Professor Emeritus
Phone: 860.832.2152
Fax: 860.832.2109
Email: Arends@ccsu.edu
Office: HB 231.0000
Richard Arends is Professor of Educational Leadership and Dean Emeritus at CCSU. He served as director and taught in the Ed.D. Program in Educational Leadership during its initial years and also served as dean of the School of Education and Professional Studies for nine years. Prior to coming to Connecticut, he was on the faculty and served as chair of the Department of Curriculum and Instruction at the University of Maryland, College Park. He received his MA in American intellectual history from the University of Iowa and his Ph.D. in education from the University of Oregon, where he was also on the faculty from 1975 to 1983. Professor Arends is a former elementary, junior high, and high school teacher. His special research interests are on teaching, teacher education, and organizational development and school change.

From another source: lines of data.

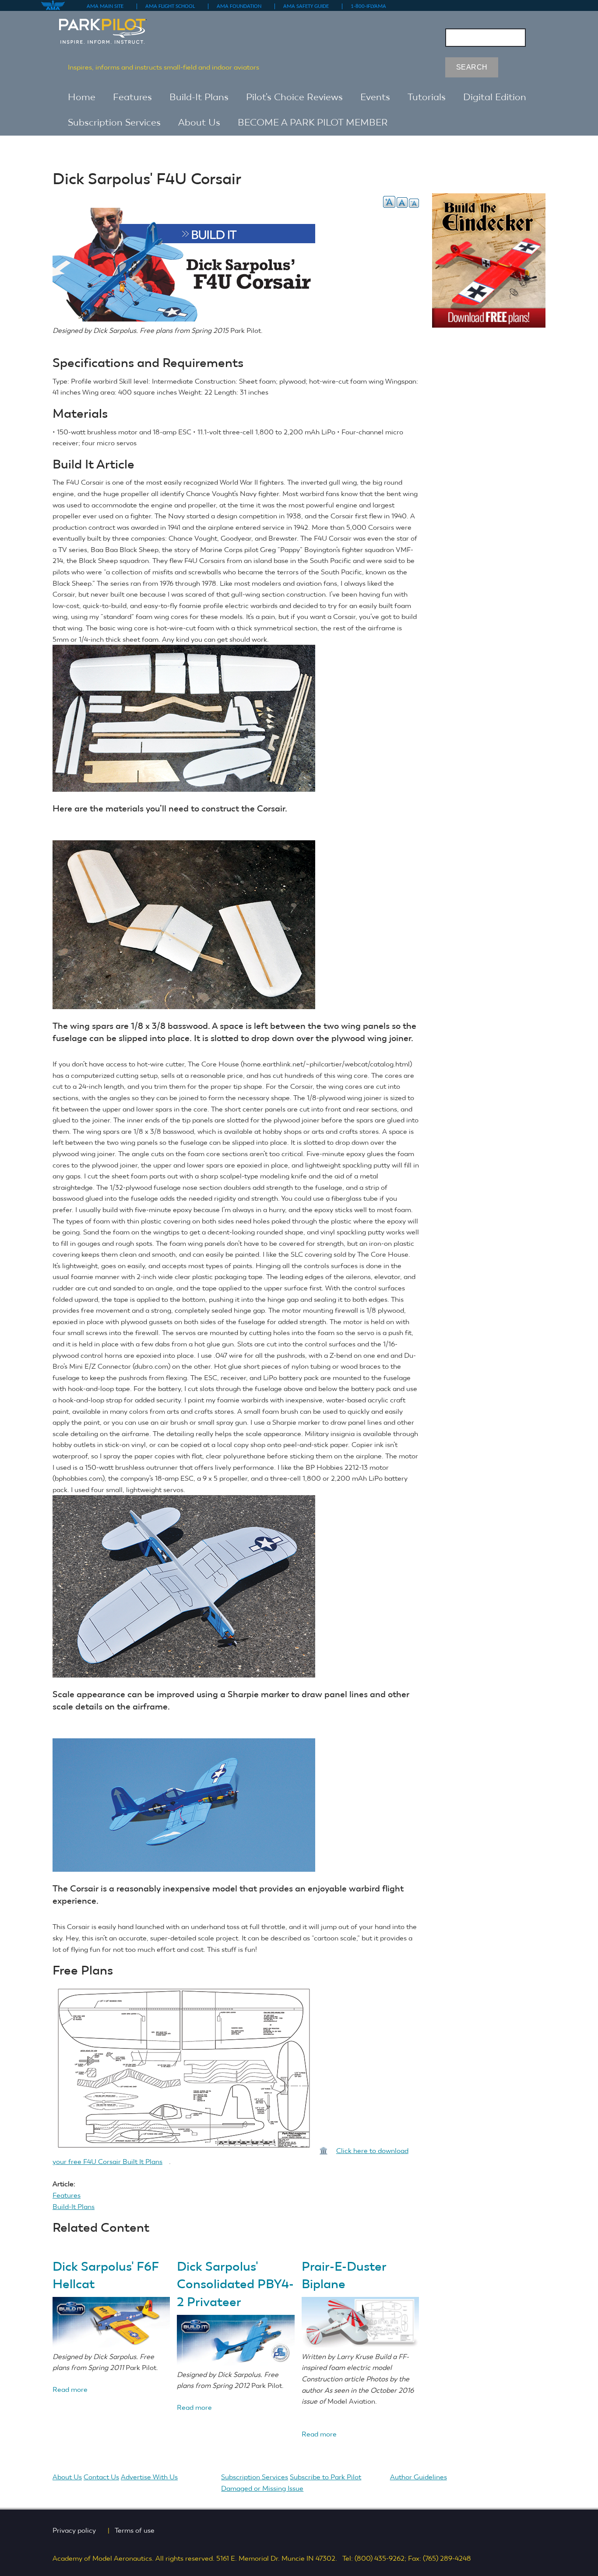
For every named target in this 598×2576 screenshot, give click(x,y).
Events (375, 97)
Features (132, 97)
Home (81, 97)
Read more (70, 2389)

Professor Arends has authored or contributed to over a dozen books on education including the Handbook of Organization Development in Schools, Systems Change Strategies in Education, Exploring Teaching, and Learning to Teach, the latter of which is now in its seventh edition. He has worked widely with schools and universities throughout North America and around the Pacific Rim, including Australia, Samoa, Palau, and Saipan. The recipient of numerous awards, he was selected in 1989 as the outstanding teacher educator in the state of Maryland, and in 1990 he received the Judith Ruskin award for outstanding research in education given by the Maryland chapter of the Association for Supervision and Curriculum Development (ASCD). Between 1995-97, Professor Arends held the William Allen (Boeing) Endowed Chair in the School of Education at Seattle University.
He has served on the Board of Examiners (BOE) of the National Council for Accreditation of Teacher Education (NCATE) for over 10 years, was a NCATE consultant for the American Association of Colleges for Teacher Education (AACTE), Partnership for Excellence in Teacher Education (PETE), and was involved in a research project sponsored by the National Education Association (NEA) studying the effects of professional development schools on student achievement and teacher quality. He just completed a chapter on “teaching methods” for the second edition of the Encyclopedia of Education. He currently lives in Portland, Oregon where he continues to write two new books, one “teaching for student success” and the other “elements of college teaching.”